AI models today have a 50% chance of successfully completing a task that would take an expert human one hour. Seven months ago, that number was roughly 30 minutes — and seven months before that, 15 minutes.
These are substantial, multi-step tasks requiring sustained focus: building web applications, conducting machine learning research, or solving complex programming challenges.
Today’s guest, Beth Barnes, is CEO of METR (Model Evaluation & Threat Research) — the leading organisation measuring these capabilities.
These highlights are from episode #217 of The 80,000 Hours Podcast: Beth Barnes on the most important graph in AI right now — and the 7-month rule that governs its progress, and include:
- Can we see AI scheming in the chain of thought? (00:00:34)
- We have to test model honesty even before they're used inside AI companies (00:05:48)
- It's essential to thoroughly test relevant real-world tasks (00:10:13)

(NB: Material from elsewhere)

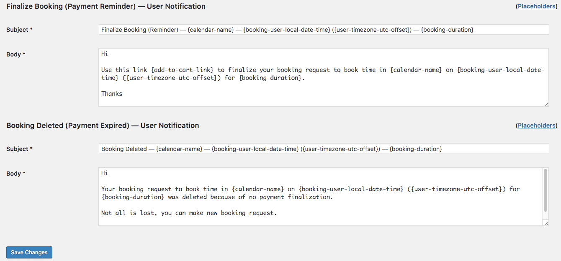Click the Body label under Finalize Booking
The width and height of the screenshot is (561, 261).
coord(14,54)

- Recursively self-improving AI might even be here in two years — which is alarming (00:16:09)
- Do we need external auditors doing AI safety tests, not just the companies themselves? (00:21:55)
- A case against safety-focused people working at frontier AI companies (00:29:30)
- Open-weighting models is often good, and Beth has changed her attitude about it (00:34:57)
These aren't necessarily the most important or even most entertaining parts of the interview — so if you enjoy this, we strongly recommend checking out the full episode!
And if you're finding these highlights episodes valuable, please let us know by emailing podcast@80000hours.org.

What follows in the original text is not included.